Generate high-fidelity synthetic data with the Statice SDK

In this blog post, we show how to generate synthetic data using the Statice SDK and evaluate the synthetic data utility and its performance for Machine Learning.

‍

Key take-aways:

With the Statice SDK, we generate synthetic data using deep learning models. We use preset profiles to prioritize speed, utility, or privacy in training.
We use a series of out-of-the-box evaluations to assess synthetic data utility by comparing the original and synthetic datasets on their marginal distributions, pairwise dependencies, and responses to SQL style counting queries.
For ML performances, cross-classification lets us verify that a model trained on our synthetic data performs similarly to one trained on the original dataset.

⬝⬝⬝

Generate synthetic data with the Statice SDK using profiles

‍

Using our synthetic data software, you can process sensitive data to generate artificial data with statistical similarities to the original datasets.

We use deep learning models to generate synthetic data. In summary, models learn the joint probability distribution of an original dataset to sample synthetic data following a similar joint distribution.

‍

After deploying the SDK in your preferred environment, you train a model to generate synthetic data. The software comes with a programmatic interface (API) and a command-line interface (CLI).

‍

For this walkthrough, we use the Adults Data Set, which is available on the UCI Website. With this dataset, the goal is to predict whether a person's income is higher or lower than $50k/year based on their attributes. The data set has 48,842 observations and 14 features.

‍

The first thing is to create a Model, the high-level API object that orchestrates the synthesization. For that, we can use profiles.

‍

Profiles are a ready-to-use set of parameters that let you quickly prioritize speed, utility, or privacy depending on your needs. There are 4 profiles:

`testing`: to produce very quick results, putting less stress on the utility of the resulting synthetic data.
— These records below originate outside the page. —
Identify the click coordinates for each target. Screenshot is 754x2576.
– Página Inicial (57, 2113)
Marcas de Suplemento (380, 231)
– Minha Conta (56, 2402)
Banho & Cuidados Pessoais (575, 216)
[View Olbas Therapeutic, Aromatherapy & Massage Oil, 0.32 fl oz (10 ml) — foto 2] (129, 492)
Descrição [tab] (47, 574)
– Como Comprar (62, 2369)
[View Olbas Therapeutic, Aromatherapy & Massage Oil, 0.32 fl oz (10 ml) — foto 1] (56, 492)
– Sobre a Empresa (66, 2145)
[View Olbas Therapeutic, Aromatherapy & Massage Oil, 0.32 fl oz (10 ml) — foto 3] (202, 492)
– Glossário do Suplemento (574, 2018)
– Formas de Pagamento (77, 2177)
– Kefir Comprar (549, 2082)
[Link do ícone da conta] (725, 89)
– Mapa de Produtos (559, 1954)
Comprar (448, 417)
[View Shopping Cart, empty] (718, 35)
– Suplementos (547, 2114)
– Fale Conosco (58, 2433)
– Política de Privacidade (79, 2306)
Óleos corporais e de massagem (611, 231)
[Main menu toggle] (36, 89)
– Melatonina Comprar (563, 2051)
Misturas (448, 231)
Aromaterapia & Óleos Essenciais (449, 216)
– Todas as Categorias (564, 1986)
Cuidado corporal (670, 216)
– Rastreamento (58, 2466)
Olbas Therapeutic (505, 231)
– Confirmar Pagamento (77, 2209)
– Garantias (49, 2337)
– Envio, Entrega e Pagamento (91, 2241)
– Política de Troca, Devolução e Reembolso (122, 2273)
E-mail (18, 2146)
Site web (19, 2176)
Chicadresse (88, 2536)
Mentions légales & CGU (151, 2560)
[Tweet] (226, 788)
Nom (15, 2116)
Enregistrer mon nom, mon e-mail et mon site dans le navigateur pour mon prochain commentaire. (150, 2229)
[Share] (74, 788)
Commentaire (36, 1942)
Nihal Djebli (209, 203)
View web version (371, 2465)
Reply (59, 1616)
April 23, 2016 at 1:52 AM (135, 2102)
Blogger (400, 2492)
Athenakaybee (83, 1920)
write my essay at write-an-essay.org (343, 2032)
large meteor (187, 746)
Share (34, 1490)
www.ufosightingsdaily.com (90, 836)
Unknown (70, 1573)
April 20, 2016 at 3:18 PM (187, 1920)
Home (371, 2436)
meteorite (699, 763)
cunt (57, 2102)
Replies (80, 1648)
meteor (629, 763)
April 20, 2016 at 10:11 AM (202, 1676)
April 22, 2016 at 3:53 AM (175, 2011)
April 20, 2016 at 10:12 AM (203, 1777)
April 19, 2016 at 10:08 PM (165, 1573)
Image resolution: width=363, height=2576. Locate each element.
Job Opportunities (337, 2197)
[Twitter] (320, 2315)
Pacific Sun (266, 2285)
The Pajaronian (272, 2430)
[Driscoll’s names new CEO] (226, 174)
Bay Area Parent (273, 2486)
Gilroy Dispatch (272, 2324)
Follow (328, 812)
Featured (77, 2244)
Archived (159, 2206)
That profile is well suited for a first synthesization of the data for quick checks and making sure that everything is working without hiccups.
`fast`: to obtain useful results in a narrower time.
`accurate`: to produce high utility synthetic data. Keep in mind that this is slower than the fast profile.
`dp`: ready-to-use profile for Differential Privacy (DP) to train differentially private synthetic data. Well suited when the original data is sensitive, and you need high privacy protection.

‍

To train a model using the Statice SDK API, we use Model.from_dataframe and specify a profile. For this example, we use the fast profile.

With our dataset, it takes us around 5 minutes (3 minutes for training and 2 minutes for sampling using CPU and a single worker) to generate the synthetic data. You can also use a GPU machine to speed up the training up to 5 times or train over multiple workers.

‍

Once we have synthetic data, there are two aspects we want to check. First, we verify that the statistical properties of the real data are similar to those of the synthetic data. Secondly, we confirm that the scientific conclusions drawn from statistical/machine learning models trained on synthetic datasets can be applied to real datasets.

How to evaluate your synthetic data utility

‍

The Statice SDK ships with a series of ready-to-use utility evaluations. We first review to which extent the synthetic data maintained our original dataset's properties and statistical information.

We use the Utility Evaluator, which wraps multiple evaluators and provides a high-level view on the utility of our synthetic dataset without disclosing any of the statistical properties.

Utility Evaluator

‍

The utility Evaluator compares an original and a synthetic datasets on their marginal distributions, pairwise dependencies, and responses to SQL style counting queries. For each of these three categories, it provides a quality score 0%–100%, where 100% denotes the highest utility. These scores measure how similar original and synthetic data are with respect to the three categories.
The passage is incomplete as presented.